WHAT THIS TASK INVOLVES -
From the line below that contains "Image resolution: width=914" to the line that contains "This screenshot has width=725, height=317.", repeat every line exactly, both ends included, and nothing else.

DATA RECORDS -

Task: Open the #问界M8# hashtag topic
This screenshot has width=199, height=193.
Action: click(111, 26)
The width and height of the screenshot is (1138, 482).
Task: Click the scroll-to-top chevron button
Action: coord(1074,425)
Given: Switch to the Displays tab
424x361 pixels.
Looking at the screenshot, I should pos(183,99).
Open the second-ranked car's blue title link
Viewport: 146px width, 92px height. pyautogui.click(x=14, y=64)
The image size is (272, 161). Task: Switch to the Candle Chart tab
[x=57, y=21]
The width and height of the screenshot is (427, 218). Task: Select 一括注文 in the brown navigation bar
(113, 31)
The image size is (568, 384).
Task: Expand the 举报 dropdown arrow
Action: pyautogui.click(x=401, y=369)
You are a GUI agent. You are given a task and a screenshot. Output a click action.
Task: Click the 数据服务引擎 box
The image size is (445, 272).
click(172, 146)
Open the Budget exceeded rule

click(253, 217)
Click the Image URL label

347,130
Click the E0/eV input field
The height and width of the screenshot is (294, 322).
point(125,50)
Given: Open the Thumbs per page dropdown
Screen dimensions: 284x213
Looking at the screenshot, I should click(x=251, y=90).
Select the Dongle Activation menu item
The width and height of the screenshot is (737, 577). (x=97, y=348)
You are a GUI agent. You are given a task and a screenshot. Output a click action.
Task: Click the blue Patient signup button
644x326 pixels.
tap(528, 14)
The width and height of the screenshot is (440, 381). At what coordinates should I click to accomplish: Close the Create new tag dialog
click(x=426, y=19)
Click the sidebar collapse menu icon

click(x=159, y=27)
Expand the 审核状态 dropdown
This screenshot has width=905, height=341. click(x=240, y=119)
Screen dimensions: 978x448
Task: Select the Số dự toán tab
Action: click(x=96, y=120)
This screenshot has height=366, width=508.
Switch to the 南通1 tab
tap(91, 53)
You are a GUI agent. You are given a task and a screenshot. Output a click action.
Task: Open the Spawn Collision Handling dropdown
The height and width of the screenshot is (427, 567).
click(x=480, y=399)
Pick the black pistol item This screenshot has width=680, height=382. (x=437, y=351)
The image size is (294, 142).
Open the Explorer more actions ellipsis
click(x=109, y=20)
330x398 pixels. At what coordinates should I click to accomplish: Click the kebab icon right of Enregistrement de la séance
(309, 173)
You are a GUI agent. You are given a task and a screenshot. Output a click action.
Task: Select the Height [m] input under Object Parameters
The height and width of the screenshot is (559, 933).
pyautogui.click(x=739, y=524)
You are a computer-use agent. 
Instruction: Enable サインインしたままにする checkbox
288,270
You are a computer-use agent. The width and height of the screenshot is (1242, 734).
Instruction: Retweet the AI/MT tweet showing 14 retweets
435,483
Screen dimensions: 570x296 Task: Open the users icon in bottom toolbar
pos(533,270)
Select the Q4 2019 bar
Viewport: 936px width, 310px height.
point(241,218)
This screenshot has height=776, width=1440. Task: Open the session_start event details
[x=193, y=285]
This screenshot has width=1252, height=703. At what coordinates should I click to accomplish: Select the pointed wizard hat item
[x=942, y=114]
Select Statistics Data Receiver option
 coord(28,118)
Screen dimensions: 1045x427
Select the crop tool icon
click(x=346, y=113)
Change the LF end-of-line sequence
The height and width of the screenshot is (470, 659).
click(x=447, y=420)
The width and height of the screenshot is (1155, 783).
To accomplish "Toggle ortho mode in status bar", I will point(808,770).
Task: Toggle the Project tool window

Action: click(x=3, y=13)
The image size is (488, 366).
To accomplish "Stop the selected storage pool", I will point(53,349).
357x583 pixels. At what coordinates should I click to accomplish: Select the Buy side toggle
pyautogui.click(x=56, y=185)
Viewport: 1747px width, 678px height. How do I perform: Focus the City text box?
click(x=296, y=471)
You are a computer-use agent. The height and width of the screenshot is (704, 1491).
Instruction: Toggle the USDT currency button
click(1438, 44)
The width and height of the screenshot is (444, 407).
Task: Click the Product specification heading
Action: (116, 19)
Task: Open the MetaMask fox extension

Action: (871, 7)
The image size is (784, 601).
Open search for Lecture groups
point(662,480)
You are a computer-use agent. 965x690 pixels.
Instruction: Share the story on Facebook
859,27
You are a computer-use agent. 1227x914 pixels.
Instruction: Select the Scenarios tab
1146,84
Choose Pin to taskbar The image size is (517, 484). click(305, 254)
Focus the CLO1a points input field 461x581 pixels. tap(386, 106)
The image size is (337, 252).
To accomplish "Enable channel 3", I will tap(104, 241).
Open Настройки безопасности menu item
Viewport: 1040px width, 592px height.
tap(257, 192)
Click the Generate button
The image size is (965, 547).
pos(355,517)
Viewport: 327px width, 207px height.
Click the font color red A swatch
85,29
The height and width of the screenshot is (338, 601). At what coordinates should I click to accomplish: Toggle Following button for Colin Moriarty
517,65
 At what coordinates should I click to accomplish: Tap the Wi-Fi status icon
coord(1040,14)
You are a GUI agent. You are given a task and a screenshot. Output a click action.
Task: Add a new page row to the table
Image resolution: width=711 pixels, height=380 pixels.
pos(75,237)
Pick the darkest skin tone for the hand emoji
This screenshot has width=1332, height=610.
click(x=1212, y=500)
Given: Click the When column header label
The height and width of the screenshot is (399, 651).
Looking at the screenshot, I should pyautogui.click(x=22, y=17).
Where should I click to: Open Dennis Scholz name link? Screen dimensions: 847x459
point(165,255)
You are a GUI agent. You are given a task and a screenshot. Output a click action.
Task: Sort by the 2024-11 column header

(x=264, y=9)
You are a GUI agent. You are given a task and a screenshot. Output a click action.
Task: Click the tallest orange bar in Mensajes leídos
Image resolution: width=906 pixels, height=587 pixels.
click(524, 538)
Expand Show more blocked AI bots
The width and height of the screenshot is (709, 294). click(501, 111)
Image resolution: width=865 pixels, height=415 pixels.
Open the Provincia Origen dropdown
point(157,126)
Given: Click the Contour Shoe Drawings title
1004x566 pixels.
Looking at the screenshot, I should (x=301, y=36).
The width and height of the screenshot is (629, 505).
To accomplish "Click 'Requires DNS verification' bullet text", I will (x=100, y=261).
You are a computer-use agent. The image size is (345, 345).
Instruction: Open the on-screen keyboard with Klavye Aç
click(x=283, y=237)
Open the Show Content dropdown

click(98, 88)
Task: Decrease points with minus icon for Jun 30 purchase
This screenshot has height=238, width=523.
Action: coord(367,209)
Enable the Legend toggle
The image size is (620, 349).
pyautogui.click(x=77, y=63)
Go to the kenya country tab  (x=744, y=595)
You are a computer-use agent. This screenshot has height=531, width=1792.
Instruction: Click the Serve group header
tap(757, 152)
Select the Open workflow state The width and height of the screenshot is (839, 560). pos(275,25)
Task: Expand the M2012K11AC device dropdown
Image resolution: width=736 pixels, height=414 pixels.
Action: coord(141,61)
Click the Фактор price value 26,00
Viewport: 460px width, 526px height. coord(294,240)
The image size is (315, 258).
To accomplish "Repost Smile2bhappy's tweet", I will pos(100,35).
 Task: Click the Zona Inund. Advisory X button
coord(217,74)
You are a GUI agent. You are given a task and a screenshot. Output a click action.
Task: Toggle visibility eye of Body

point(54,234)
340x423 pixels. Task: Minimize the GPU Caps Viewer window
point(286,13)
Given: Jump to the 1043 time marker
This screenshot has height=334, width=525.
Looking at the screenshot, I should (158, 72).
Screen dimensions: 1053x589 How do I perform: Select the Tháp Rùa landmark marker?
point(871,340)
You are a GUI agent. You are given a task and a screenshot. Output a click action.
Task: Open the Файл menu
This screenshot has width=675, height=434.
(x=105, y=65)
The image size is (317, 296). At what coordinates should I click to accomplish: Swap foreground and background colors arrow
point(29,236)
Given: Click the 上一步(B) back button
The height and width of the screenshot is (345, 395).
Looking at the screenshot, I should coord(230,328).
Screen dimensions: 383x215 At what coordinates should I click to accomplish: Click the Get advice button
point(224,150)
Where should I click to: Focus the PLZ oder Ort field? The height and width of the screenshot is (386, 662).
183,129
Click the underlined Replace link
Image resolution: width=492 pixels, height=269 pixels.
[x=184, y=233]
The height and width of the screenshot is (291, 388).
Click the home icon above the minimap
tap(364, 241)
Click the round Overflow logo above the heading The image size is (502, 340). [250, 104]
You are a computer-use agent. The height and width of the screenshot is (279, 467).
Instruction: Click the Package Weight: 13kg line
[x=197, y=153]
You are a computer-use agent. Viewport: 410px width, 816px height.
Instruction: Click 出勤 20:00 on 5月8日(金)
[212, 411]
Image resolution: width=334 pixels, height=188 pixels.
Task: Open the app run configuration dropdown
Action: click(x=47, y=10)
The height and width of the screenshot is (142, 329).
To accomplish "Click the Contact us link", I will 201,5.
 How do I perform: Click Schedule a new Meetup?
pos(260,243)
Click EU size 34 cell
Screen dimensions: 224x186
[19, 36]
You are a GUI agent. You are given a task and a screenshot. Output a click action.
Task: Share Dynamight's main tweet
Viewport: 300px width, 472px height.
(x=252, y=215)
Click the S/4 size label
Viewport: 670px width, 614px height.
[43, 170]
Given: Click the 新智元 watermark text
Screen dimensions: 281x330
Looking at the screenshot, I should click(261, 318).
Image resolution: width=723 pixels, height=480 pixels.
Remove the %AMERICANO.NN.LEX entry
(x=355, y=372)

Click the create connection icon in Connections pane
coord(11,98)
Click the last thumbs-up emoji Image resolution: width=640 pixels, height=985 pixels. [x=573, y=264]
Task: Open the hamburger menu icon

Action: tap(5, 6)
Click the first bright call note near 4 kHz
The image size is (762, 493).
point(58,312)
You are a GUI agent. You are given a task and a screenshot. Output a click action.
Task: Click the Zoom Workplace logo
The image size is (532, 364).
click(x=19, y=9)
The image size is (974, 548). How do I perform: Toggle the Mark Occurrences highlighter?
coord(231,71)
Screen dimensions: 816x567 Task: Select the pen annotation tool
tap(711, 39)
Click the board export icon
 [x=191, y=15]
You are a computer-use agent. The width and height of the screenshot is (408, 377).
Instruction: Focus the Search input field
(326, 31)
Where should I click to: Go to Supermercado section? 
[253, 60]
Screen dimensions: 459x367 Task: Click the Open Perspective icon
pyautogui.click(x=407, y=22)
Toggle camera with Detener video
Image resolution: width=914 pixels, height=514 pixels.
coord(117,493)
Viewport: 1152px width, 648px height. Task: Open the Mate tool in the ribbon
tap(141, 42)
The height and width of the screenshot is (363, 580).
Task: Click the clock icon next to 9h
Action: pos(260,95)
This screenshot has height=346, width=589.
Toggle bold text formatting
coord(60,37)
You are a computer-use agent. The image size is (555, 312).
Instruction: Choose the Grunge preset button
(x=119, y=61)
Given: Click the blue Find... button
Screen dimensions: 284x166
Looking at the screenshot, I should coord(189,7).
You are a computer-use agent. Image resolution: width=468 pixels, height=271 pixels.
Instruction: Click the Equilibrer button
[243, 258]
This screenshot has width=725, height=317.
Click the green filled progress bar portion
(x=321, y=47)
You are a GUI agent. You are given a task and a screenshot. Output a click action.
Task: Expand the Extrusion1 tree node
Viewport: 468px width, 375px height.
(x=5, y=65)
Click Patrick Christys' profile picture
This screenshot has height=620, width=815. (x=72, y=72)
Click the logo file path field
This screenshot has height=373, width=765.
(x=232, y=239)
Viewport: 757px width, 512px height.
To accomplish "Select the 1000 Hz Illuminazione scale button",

TASK RESULT -
Image resolution: width=914 pixels, height=514 pixels.
coord(117,493)
Viewport: 1152px width, 648px height. Task: Open the Mate tool in the ribbon
tap(141, 42)
The height and width of the screenshot is (363, 580).
Task: Click the clock icon next to 9h
Action: pos(260,95)
This screenshot has height=346, width=589.
Toggle bold text formatting
coord(60,37)
You are a computer-use agent. The image size is (555, 312).
Instruction: Choose the Grunge preset button
(x=119, y=61)
Given: Click the blue Find... button
Screen dimensions: 284x166
Looking at the screenshot, I should coord(189,7).
You are a computer-use agent. Image resolution: width=468 pixels, height=271 pixels.
Instruction: Click the Equilibrer button
[243, 258]
This screenshot has width=725, height=317.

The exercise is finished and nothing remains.